## begin
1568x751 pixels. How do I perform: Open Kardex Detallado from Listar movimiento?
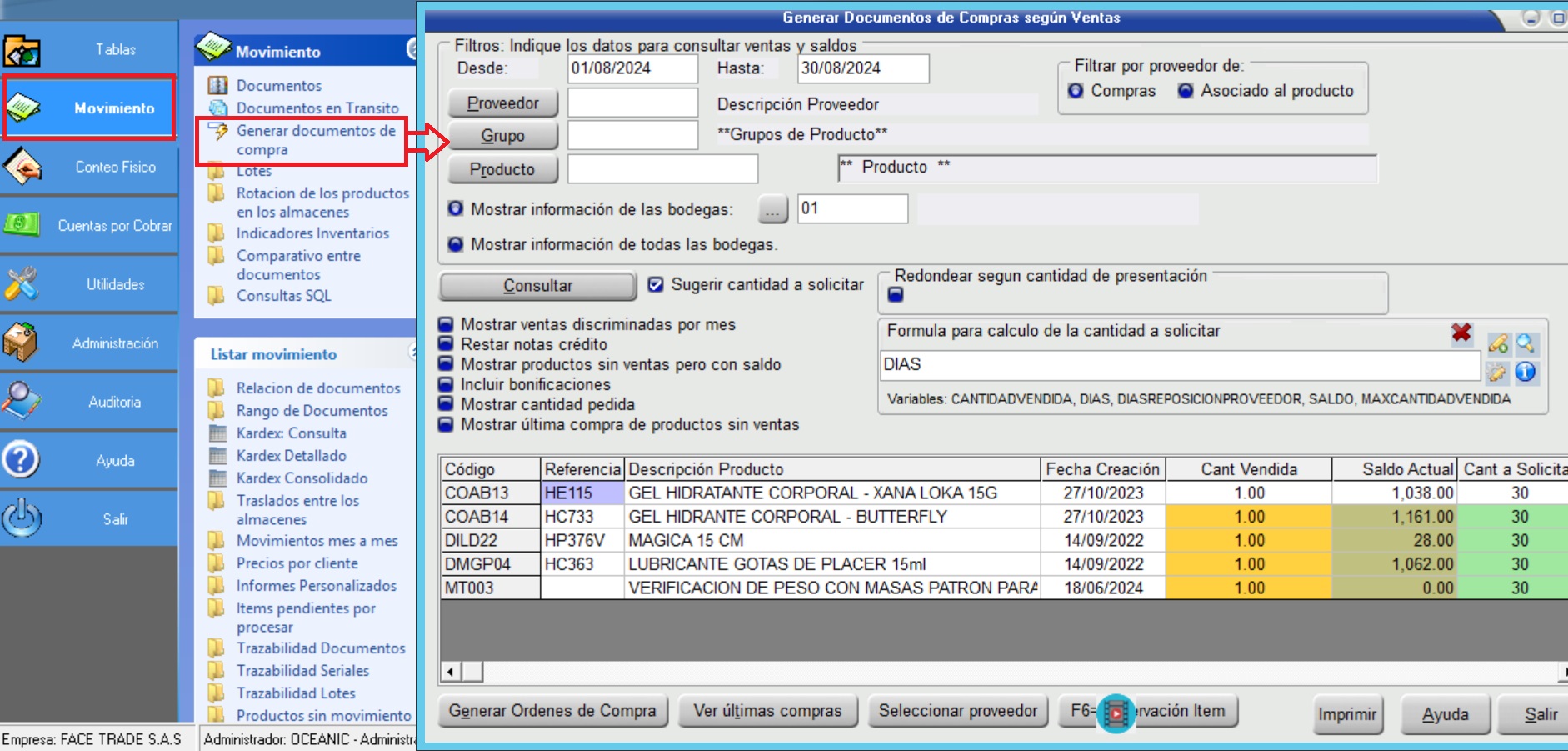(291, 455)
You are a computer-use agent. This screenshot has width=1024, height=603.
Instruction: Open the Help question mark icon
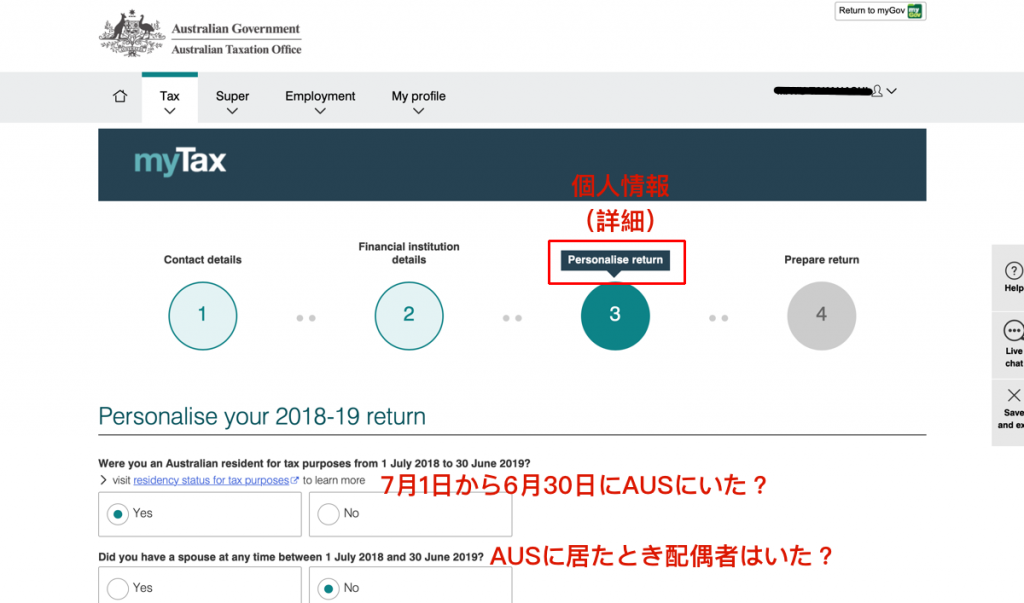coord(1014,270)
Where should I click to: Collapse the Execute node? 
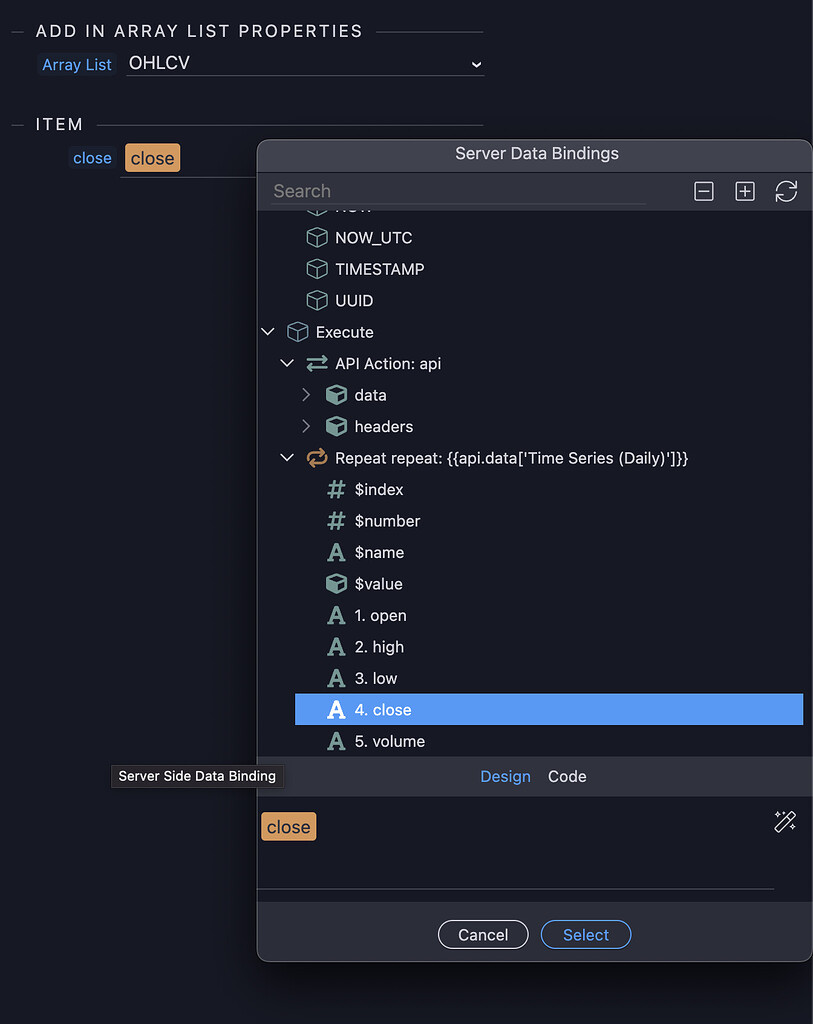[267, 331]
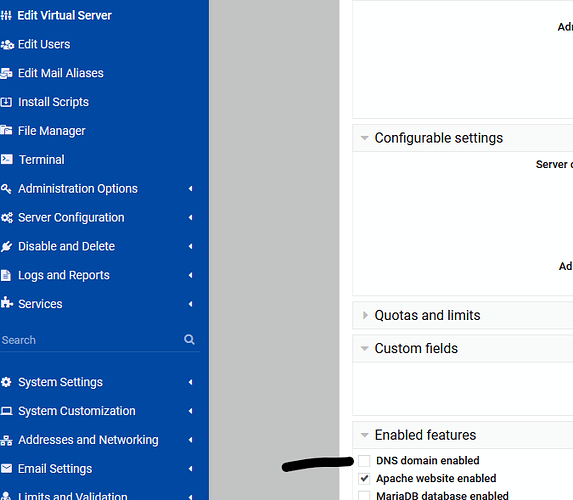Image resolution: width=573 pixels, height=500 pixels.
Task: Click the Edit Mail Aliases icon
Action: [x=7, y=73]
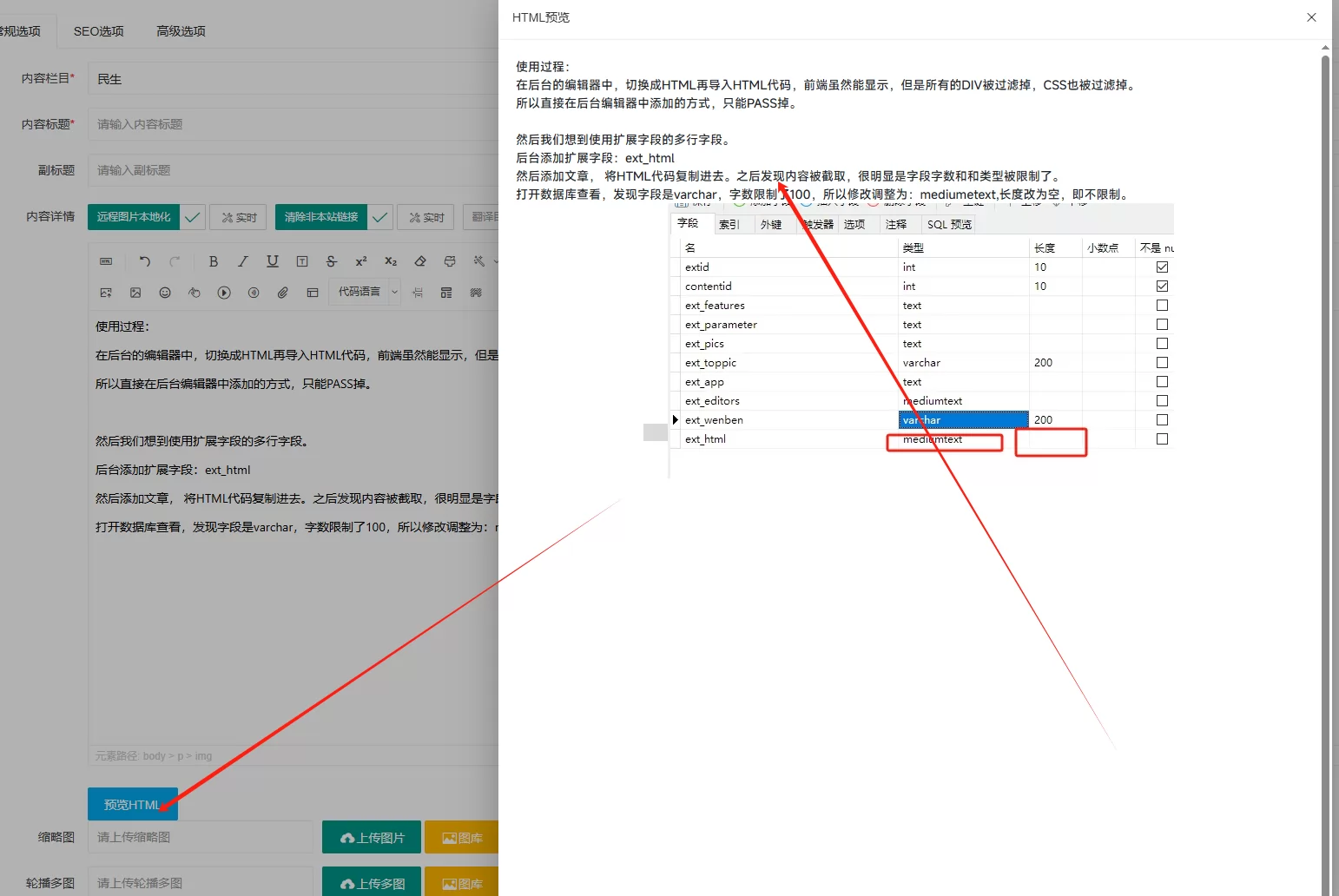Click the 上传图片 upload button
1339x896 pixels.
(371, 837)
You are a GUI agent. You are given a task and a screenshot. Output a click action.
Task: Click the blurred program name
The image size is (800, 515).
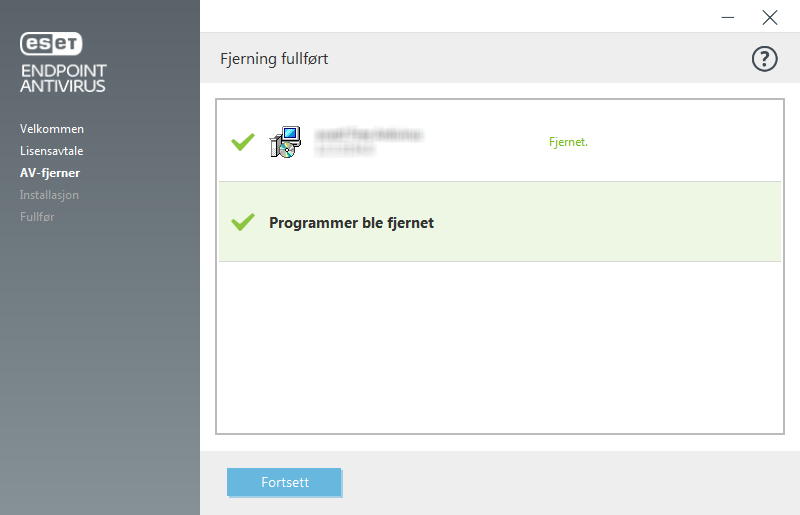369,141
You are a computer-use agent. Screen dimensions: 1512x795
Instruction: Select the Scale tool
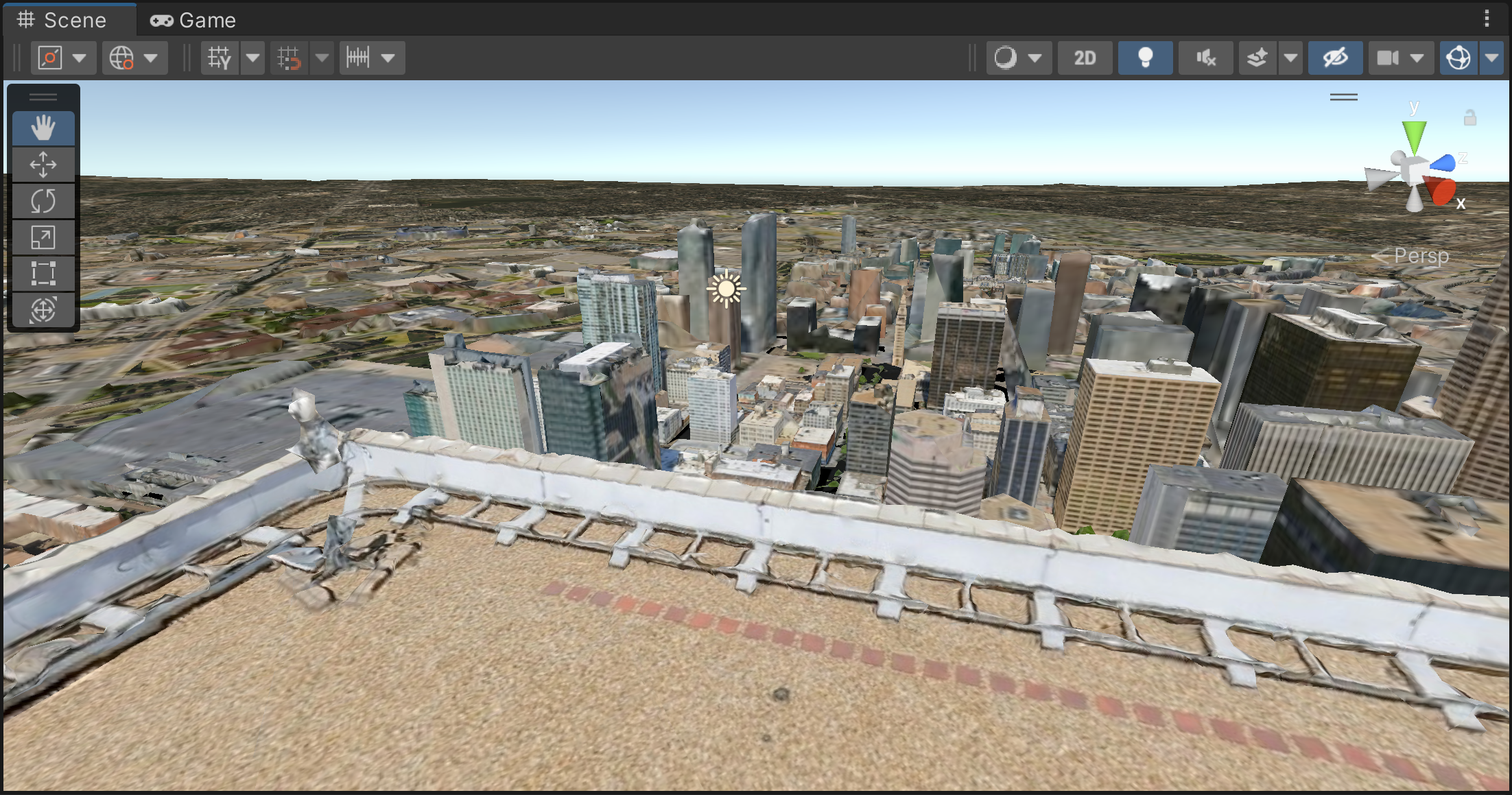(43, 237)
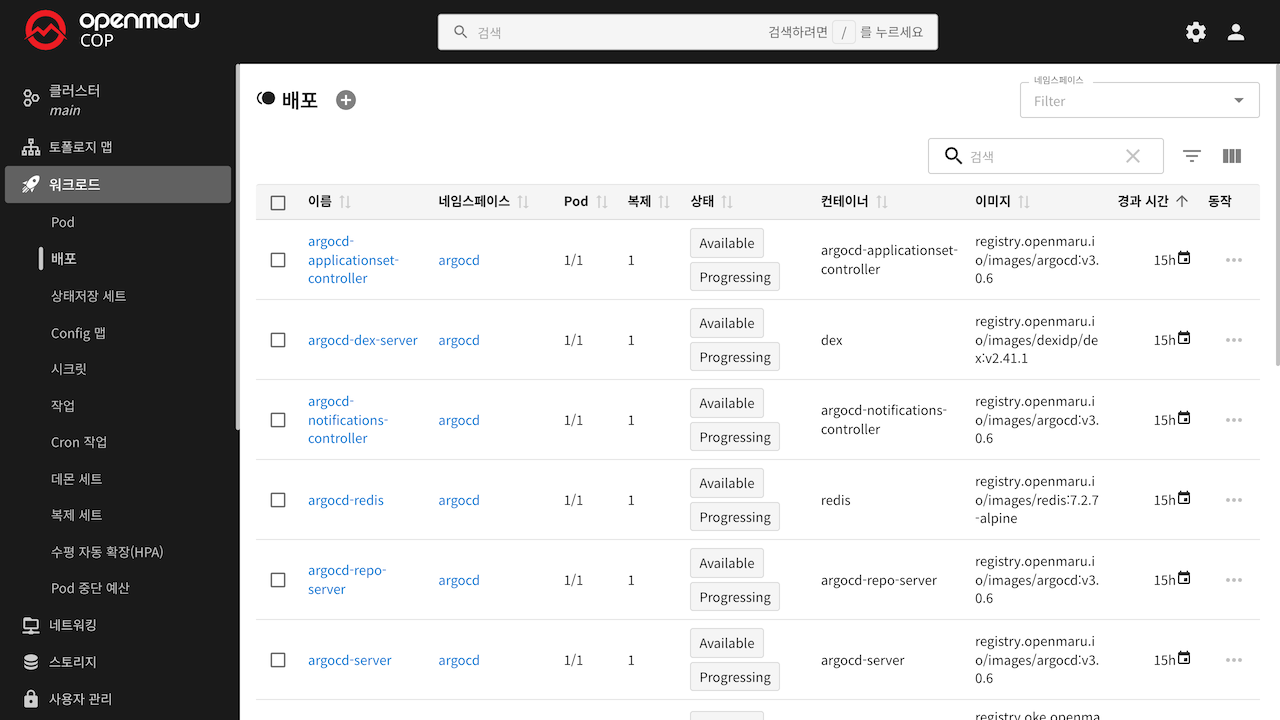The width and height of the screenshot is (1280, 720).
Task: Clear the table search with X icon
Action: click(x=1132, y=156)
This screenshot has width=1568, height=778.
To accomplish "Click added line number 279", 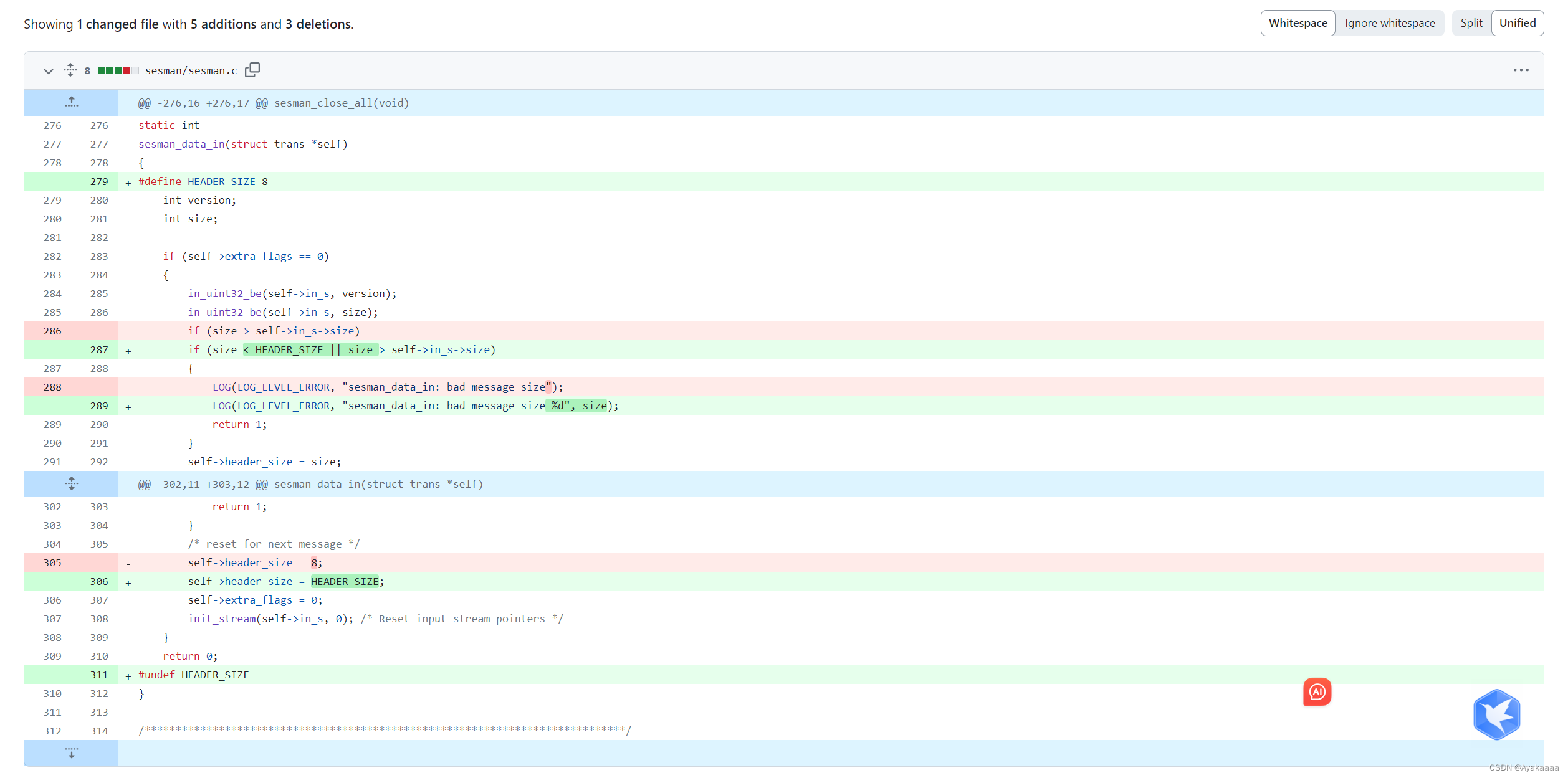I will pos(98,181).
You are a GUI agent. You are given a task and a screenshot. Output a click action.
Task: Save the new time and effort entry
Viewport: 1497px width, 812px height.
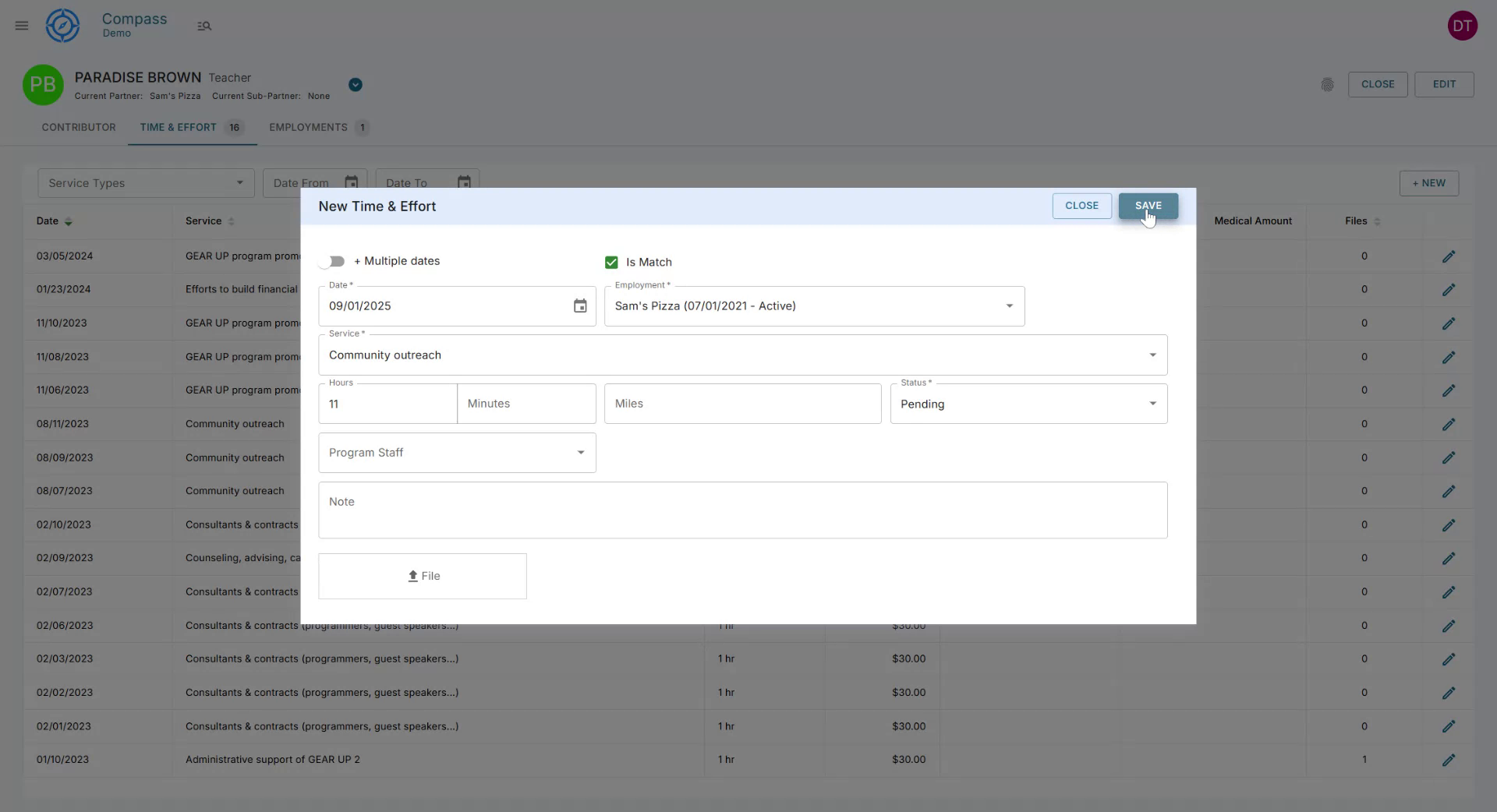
## end
**EXERCISE:**
Which lines of the records contain the word "icon"? List each of them in full.

**SOLUTION TO THIS EXERCISE:**
Instruction: Open the Help question mark icon
Task: Click the Edit Mail Aliases icon
Task: Clear the table search with X icon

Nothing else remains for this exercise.